After clearing away the dessert plates, the waiter brought me a Meyer lemon pot au crème and set a Tahitian vanilla crème brûlée before Karen.
After those two desserts were cleared away, we were completely stuffed. But there was more yet to come. Next came a little bowl of chocolate caramel macadamia nuts and some olive financier cookies (not pictured).
Next, we were presented with a huge platter of chocolates. On the suggestion of our waiter, we picked one of each type of chocolate for a total of six. It was six chocolates more than I should have eaten - now we were completely stuffed.
At this point, our waiter asked me for my camera so that he could take a photo of the two of us to commemorate the occasion. Here's a photo of two very sated diners:
Last, but not least, about a quarter past midnight, came our final mignardises course: a gold box filled with pâtes de fruit and other petit fours.
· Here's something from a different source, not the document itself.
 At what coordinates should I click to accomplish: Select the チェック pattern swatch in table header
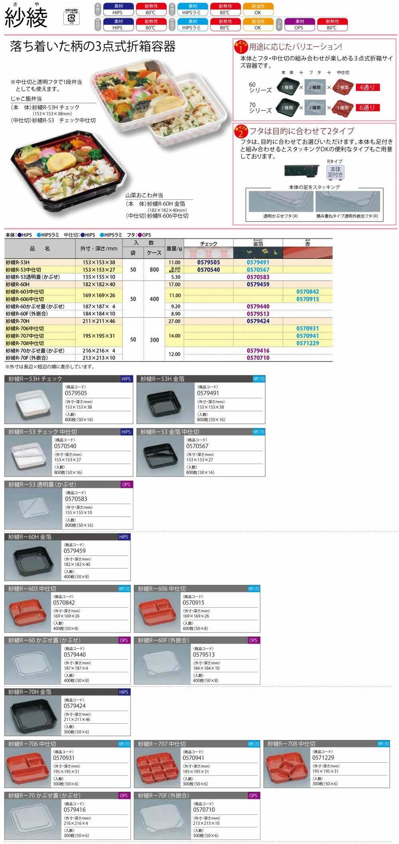click(x=208, y=253)
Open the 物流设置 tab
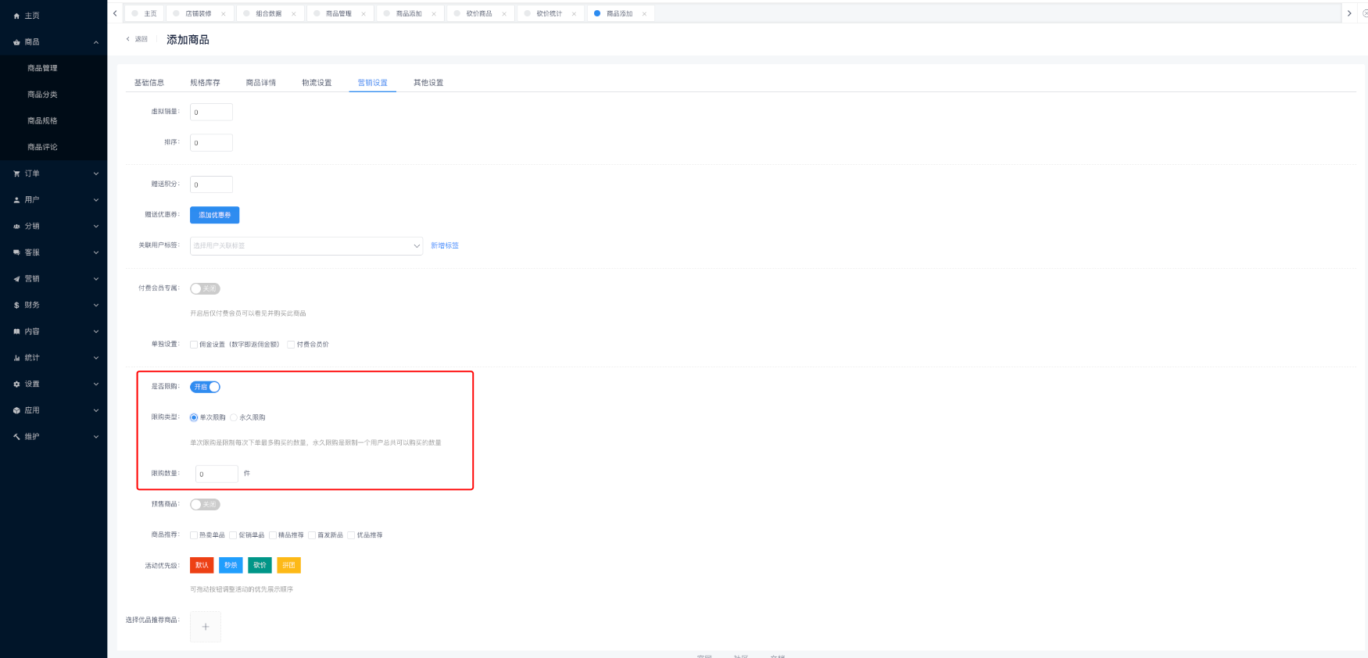The width and height of the screenshot is (1368, 658). coord(317,83)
I managed to try each of them, somehow finding a tiny bit of open space in my stomach.
Of course, such opulance does not come without a price, and a hefty one at that. Here's the damage:
As a final treat, our waiter presented us with some shortbread cookies to take home, courtesy of their pastry chef.
The service that we received that evening was impeccable. It was perhaps the cleanest and best executed service that I've ever experienced at a restaurant. The pacing of our meal was superb and we were never lacking for attention. Throughout our dinner, the waitstaff cleared our empty plates as soon as we finished our food and kept our water glasses full with complementary bottles of Hildon still water.
The members of the waitstaff were obviously well-practiced, delivering top-notch service throughout the evening with spot-on precision. It seemed like each of their movement were deliberate, well-thought out, and completely choreographed. Our main server was quite friendly, but it was not the personalized-type service that we've enjoyed at other restaurants, such as Frasca and Chapeau, though I don't think that either of us would have expected that type of atmosphere at a restaurant like the French Laundry.
All in all, we had a fabulous meal. It was definitely one of the best meals that I've ever enjoyed at a restaurant. Everything was there: spectacular food and flawless service in a luxurious setting. But, on the other hand, neither Karen or I thought that the food was far superior to that of Manresa, where we've enjoyed a couple of fabulous dinners at a much lower price point. In fact, we both thought that the food was, in fact, quite comparable. While the service at the French Laundry was superior to Manresa, I'm not convinced that it justifies the difference in price. So, did we enjoy our dinner? Absolutely - it was a fabulous dinner, perhaps a once in a lifetime opportunity to dine at one of the best restaurants in the world. Would we go back? Maybe (and really just maybe), though it wouldn't be any time soon, especially with Manresa just a short drive away.
Thursday, December 06, 2007
Sometimes, things just work out.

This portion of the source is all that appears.